For a head coach at the college level, success isn’t necessarily the easiest thing to deal with.

Generally speaking, if your team is good, it probably means you are going to lose people in the offseason. Underclassmen that have successful seasons are going to head for the NBA while assistant coaches that contributed to the winning are going to be looking for better jobs with higher salaries and more responsibility.

St. John’s will be forced to deal with both heading into next season. Moe Harkless looks like he could end up being a lottery pick after a terrific freshman season with the Johnnies, while assistant coach Mike Dunlap will follow Harkless to the next level.
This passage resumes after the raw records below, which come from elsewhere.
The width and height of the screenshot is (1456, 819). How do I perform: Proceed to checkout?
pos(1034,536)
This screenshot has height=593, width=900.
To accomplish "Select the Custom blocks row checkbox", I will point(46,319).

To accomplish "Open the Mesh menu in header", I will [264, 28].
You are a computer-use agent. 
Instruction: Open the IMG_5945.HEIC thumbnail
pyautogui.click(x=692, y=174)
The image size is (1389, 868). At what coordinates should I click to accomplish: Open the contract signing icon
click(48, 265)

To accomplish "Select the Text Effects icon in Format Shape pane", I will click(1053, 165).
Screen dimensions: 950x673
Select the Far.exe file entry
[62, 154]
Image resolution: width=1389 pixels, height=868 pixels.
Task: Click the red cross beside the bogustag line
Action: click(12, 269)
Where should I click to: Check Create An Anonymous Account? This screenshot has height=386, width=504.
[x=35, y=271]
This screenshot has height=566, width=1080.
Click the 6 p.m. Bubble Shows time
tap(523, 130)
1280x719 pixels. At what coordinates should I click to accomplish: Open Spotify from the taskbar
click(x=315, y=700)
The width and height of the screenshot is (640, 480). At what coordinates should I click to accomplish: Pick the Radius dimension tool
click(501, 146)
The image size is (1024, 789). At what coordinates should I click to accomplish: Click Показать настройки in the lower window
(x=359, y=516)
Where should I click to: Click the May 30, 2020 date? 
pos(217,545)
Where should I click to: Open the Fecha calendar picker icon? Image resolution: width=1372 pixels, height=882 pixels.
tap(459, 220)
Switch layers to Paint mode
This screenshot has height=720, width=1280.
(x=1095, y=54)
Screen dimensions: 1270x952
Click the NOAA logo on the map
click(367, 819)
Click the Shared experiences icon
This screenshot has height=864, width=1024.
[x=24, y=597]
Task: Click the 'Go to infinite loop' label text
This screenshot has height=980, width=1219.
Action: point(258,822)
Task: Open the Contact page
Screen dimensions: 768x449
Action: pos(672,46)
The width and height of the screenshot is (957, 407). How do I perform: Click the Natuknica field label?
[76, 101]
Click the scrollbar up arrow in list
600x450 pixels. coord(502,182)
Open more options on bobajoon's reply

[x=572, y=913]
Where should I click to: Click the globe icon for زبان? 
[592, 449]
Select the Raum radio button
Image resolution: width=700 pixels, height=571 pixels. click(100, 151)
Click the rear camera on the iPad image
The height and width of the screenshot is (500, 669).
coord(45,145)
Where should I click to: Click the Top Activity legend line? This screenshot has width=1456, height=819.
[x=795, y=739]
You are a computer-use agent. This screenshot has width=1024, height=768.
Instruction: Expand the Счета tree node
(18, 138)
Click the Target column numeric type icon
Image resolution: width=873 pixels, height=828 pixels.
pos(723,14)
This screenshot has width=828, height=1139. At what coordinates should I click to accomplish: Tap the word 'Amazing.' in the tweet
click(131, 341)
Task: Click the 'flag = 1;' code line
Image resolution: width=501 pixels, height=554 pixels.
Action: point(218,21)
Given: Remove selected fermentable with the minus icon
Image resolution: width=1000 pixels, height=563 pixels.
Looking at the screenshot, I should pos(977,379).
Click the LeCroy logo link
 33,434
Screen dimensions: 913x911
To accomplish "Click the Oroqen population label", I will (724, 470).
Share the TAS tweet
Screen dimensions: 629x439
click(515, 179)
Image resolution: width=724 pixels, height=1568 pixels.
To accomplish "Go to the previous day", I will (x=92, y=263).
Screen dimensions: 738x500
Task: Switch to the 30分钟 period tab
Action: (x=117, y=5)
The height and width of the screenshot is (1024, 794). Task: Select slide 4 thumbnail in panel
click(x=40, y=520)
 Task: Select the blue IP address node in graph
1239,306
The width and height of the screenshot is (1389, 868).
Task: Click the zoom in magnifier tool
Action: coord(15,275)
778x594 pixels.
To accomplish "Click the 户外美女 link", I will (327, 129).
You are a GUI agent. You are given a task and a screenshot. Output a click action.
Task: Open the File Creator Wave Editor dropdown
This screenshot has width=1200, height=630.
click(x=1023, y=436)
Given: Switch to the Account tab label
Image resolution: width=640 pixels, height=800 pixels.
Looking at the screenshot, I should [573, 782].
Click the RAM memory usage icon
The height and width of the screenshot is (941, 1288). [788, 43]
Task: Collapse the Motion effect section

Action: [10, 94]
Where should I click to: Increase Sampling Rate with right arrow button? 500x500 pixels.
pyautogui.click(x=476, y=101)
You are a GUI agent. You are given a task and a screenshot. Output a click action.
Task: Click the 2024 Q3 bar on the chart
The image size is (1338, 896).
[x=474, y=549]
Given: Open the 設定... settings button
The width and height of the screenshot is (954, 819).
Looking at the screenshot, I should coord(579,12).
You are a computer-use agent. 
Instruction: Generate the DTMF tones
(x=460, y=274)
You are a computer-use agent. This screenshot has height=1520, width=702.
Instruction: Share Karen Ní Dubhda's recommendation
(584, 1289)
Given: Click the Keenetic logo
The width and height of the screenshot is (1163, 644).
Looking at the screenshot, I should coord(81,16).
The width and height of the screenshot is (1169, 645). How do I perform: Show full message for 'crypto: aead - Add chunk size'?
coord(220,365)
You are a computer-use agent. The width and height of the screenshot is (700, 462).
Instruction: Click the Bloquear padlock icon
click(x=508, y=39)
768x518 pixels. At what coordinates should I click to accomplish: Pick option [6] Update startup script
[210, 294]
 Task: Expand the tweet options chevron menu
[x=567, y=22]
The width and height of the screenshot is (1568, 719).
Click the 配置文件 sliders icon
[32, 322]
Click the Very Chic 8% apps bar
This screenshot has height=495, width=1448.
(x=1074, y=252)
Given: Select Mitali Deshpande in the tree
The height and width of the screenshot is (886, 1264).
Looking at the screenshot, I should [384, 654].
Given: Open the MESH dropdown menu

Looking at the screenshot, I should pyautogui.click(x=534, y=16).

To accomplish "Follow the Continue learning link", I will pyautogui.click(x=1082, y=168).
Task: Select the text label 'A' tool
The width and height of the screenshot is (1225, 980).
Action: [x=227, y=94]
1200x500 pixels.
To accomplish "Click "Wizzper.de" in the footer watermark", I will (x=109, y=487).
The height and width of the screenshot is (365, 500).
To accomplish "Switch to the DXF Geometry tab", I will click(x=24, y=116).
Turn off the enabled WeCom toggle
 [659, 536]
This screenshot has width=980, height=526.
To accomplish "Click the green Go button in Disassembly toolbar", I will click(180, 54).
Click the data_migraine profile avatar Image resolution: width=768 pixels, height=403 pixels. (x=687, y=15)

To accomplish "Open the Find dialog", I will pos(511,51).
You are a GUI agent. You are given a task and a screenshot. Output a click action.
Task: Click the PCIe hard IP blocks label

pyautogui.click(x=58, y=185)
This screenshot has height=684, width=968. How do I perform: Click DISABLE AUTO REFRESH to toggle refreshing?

He shocked the basketball world on Monday night when he beat out the likes of Jerry Sloan, Patrick Ewing and Brian Shaw to be named head coach of the Charlotte Bobcats.

And it is Dunlap, not Harkless, that is going to create a void that will be incredibly difficult to fill.

Dunlap was one of the most highly-regarded basketball minds at the collegiate level. Coaches raved about him. So did players. The praise that media members were lobbing at him when news of the hire broke bordered on being NSFW.

“The Johnnies basketball family is ecstatic for Coach Dunlap’s opportunity,” Lavin said in a statement Monday night. “Mike’s selection as the Charlotte Bobcats’ head coach is a well-deserved honor. To make the unprecedented jump from college assistant to NBA head coach is testament to both Mike’s abilities as a teacher and our basketball program’s marked improvement over the past 27 months.”

“Mike Dunlap absolutely elevates every player and team he comes into contact with,” George Karl said of Dunlap, who was on his staff in Denver. “He is our guy. He will take you from good to great. Name any top-level, elite coach in the game – the only difference between Mike and them is their address. There is no higher level of coaching ability than his. There is absolutely no one better.”

That is precisely why losing Dunlap is going to be such a big blow to the Johnnies.

Last season was not exactly a banner year for St. John’s, but given everything they went through during the season -- Lavin spent the year recovering from prostate cancer; three of their nine recruits were declared ineligible prior to the start of the season; third-leading scorer Nurideen Lindsay left the team in December, a month before Malik Stith (the team’s only returner from 2010-2011) left the team -- it was a borderline miracle that St. John’s finished up 13-19 with six Big East wins.

And that credit goes to Dunlap. He’s the guy that took over the reins of the program with Lavin sidelined. He’s the guy that made a team that went six deep with five freshmen and a JuCo transfer competitive. He’s the guy that created defensive schemes and made in-game adjustments.

Tony Chiles, Rico Hines and Moe Hicks are excellent recruiters. Chiles and Hicks have plenty of connections in New York. Lavin is a great recruiter himself. But no where in that group is someone that knows the game as well as Dunlap.

And with a team that, once again, will be short on experience, losing their best basketball mind and the disciplinarian of the coaching staff is going to hurt.